*DATA SUPPLIED*
begin
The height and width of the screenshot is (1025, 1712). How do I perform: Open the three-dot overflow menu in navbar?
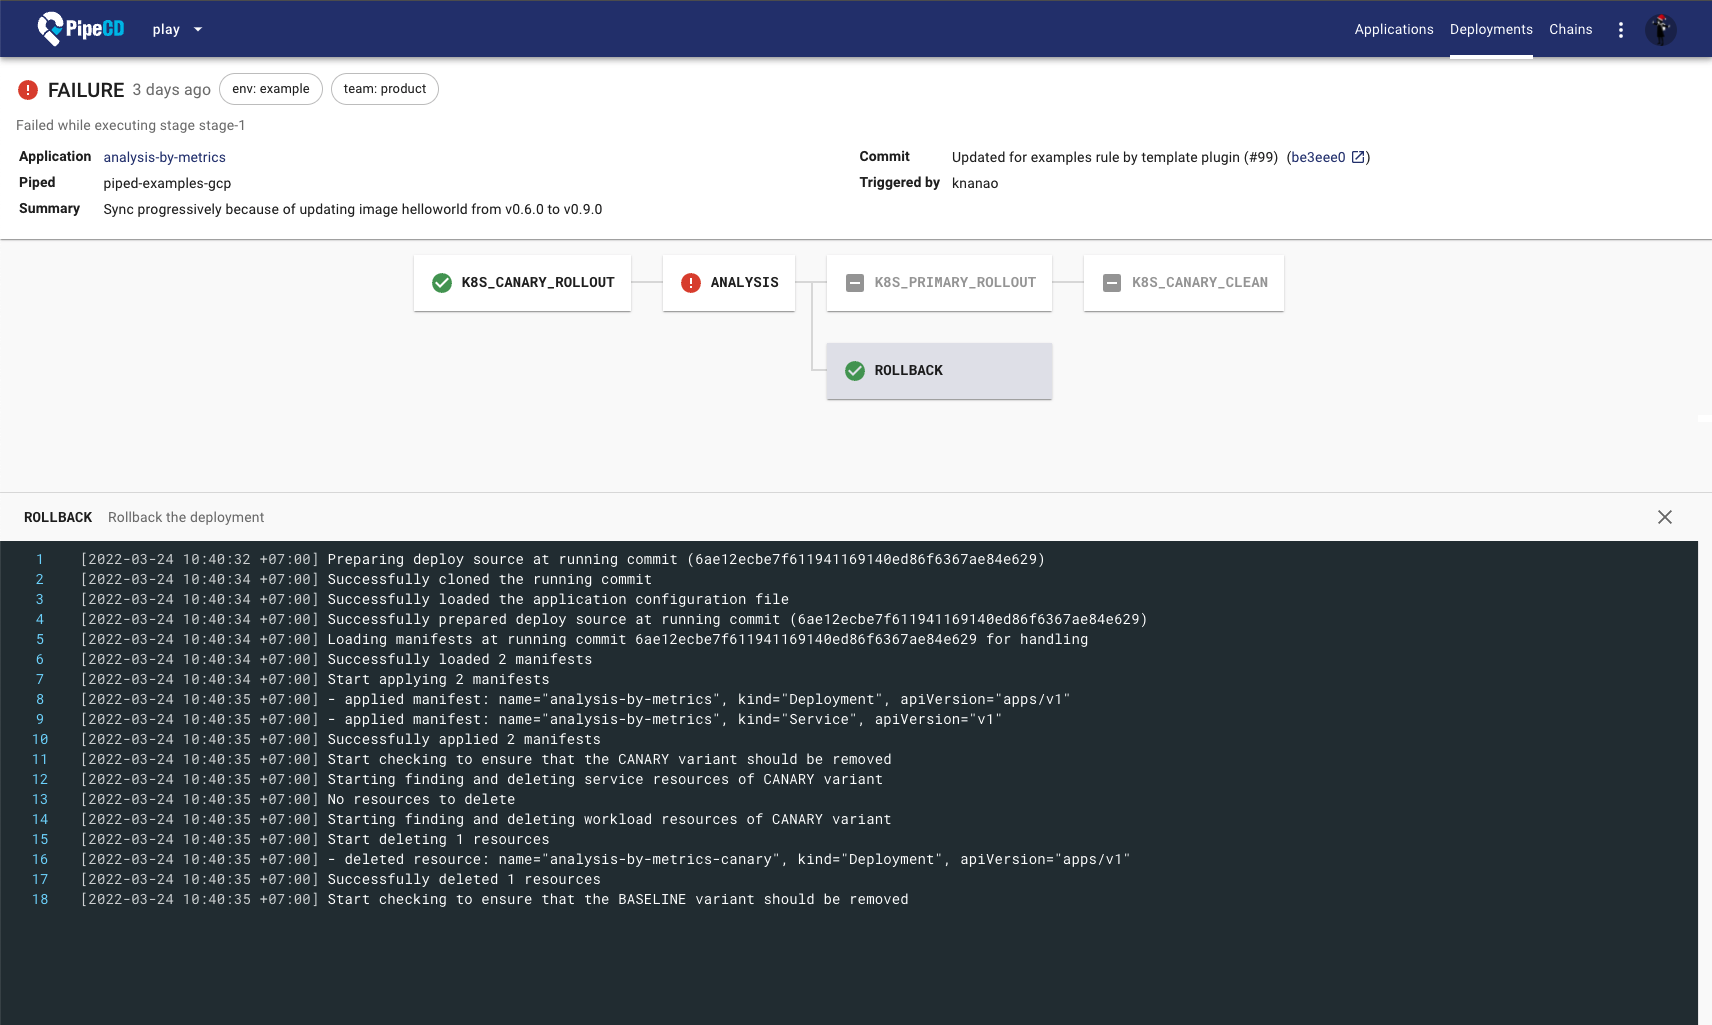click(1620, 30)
end
begin
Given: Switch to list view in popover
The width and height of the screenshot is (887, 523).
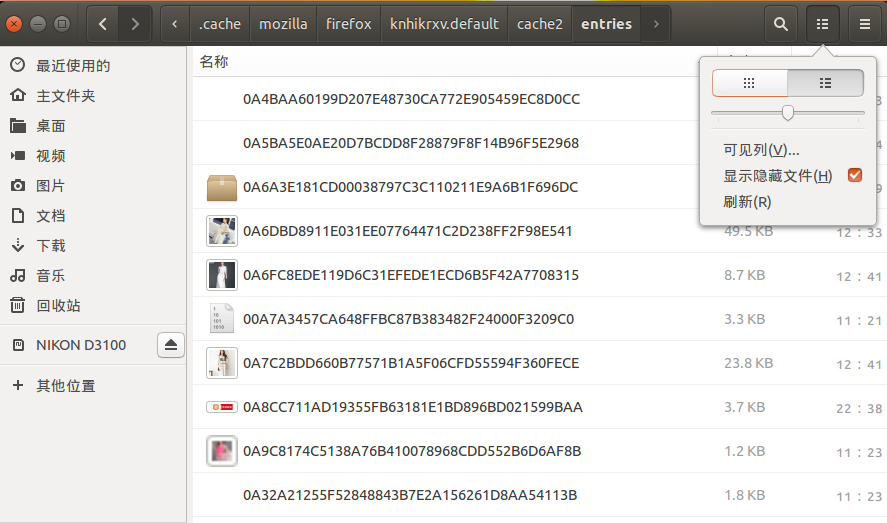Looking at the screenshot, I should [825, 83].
end
*TASK TO COMPLETE*
Find every line in the records that contains the word "height", and copy each one.

*OUTPUT FOR THIS TASK*
The height and width of the screenshot is (1025, 1712). How do I perform: Open the three-dot overflow menu in navbar?
The width and height of the screenshot is (887, 523).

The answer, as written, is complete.